Most Canadians would hope that the answer to that question would be no. Yet that is what Trudeau is asking Israel to do — let the terrorists continue to occupy the territory on their border and continue to launch attacks.
Just a week ago, Netanyahu appeared on CNBC saying that he wants to see the people of Gaza make all their own local decisions but until there is peace, Israel must continue to have a role in security.
“It would be a state that would be immediately taken over by Hamas and Iran, and it wouldn’t advance the purposes of peace, it would just be used as a launching ground for a future war against Israel,” Netanyahu said of pushing for a Palestinian State at this point.

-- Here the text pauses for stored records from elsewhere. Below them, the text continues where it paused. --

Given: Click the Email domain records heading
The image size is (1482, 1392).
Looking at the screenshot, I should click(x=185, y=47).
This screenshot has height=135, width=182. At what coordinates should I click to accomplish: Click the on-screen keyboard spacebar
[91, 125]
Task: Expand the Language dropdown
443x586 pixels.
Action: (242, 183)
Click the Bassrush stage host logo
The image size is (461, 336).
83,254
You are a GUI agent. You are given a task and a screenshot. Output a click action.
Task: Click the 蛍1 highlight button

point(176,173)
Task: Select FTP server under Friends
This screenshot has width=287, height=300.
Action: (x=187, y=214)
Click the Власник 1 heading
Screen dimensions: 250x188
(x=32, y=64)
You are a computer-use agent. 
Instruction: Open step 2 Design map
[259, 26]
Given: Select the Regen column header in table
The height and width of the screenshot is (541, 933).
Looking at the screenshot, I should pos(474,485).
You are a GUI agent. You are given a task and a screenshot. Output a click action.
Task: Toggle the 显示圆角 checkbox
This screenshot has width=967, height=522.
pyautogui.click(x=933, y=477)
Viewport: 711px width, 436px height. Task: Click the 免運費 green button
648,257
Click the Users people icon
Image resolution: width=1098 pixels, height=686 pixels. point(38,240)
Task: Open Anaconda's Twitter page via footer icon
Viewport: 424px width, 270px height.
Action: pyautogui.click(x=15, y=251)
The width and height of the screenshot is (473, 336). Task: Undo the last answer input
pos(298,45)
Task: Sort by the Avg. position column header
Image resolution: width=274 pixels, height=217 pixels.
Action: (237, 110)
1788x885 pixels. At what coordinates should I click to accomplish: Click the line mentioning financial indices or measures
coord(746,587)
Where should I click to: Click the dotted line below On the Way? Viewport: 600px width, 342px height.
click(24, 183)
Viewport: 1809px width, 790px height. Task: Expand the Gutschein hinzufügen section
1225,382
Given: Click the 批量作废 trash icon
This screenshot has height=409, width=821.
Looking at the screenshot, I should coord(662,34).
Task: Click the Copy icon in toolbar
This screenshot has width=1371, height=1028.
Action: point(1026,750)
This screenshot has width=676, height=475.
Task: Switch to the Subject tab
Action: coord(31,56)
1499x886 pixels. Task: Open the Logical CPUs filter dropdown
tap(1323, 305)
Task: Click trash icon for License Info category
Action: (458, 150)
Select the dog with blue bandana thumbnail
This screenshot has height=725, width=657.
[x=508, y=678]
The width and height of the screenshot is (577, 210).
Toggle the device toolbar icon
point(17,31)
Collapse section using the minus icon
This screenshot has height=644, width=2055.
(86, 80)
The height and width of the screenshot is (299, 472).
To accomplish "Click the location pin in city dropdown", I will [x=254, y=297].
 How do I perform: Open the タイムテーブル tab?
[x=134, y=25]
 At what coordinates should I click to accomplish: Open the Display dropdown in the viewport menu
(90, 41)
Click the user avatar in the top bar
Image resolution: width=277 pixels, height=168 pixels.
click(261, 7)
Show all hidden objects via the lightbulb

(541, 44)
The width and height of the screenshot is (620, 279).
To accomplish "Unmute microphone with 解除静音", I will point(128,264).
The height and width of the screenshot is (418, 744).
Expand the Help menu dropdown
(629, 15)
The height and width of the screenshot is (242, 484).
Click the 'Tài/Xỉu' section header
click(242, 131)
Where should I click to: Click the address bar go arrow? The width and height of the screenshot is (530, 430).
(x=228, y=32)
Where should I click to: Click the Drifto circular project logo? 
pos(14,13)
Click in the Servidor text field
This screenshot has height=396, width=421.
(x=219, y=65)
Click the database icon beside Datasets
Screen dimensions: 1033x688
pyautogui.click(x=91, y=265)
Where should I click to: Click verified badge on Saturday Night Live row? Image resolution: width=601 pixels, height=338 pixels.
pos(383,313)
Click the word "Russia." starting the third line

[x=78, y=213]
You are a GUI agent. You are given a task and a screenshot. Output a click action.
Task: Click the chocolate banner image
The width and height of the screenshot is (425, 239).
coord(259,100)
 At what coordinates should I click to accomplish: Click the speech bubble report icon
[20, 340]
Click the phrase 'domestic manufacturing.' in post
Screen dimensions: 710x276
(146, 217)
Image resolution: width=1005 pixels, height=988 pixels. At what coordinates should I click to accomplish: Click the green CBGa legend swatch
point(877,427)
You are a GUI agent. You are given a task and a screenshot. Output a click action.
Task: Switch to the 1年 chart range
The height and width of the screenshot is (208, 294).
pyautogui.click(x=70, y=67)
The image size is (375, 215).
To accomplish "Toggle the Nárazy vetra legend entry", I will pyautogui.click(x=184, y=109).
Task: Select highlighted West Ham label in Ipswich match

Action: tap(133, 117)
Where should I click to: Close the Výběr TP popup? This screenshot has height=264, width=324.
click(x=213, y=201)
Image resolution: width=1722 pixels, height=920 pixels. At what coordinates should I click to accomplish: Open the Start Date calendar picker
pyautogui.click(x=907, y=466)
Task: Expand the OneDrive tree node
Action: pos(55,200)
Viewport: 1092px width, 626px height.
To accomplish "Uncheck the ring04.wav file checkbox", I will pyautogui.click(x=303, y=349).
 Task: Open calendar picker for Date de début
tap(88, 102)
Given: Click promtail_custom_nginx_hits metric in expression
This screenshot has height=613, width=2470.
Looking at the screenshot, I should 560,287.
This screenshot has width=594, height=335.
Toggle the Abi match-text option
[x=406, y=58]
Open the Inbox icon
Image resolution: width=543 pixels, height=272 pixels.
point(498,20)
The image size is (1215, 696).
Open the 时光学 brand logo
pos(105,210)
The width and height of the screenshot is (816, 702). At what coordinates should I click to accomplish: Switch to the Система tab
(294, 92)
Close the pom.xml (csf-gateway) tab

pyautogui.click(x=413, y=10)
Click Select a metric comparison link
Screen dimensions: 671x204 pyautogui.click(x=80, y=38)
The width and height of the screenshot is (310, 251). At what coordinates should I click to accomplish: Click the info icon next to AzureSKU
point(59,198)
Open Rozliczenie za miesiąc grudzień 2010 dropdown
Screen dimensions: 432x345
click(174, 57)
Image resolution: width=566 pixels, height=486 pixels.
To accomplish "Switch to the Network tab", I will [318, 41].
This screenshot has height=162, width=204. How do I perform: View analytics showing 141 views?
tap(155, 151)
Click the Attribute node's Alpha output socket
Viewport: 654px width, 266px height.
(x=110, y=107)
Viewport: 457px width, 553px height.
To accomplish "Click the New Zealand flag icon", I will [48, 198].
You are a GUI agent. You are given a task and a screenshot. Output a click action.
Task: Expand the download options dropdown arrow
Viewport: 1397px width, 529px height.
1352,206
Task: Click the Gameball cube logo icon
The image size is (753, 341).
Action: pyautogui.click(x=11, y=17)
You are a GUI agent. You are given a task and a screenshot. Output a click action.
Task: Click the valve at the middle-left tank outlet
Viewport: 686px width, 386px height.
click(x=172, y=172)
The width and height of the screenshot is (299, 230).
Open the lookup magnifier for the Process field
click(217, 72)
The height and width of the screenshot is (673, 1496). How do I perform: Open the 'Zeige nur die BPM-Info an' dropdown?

Israel and the Netanyahu government are not the main obstacle to peace and a two-state solution. Hamas and those who support them in Gaza and around the world, including in Canada and within Trudeau’s own government, are the true obstacles to peace.
Trudeau, though, would rather play at domestic politics, try to secure voters who are leaving him for the NDP for not backing Hamas quite enough, than deal with reality.
Once again, Canada’s foreign policy under this government is directed by diaspora politics rather than the principles that built western liberal democracies.
In making his comments on Friday, Trudeau said that we need an end to the violence and more humanitarian aid. Well then, let’s compare the actions of the two governments when it comes to these two issues.
In the last week, Israel facilitated 2,065 aid trucks entering Gaza to deliver food and other essentials. There was also 352,000 litres of fuel delivered to support hospitals, shelters and other essential services.
As this aid was entering Gaza, Hamas was bombing places like the Kerem Shalom border crossing, slowing the delivery of the humanitarian aid they claim is so desperately needed.
Trudeau needs to start laying the blame where it belongs, at the feet of Hamas, not the Netanyahu government.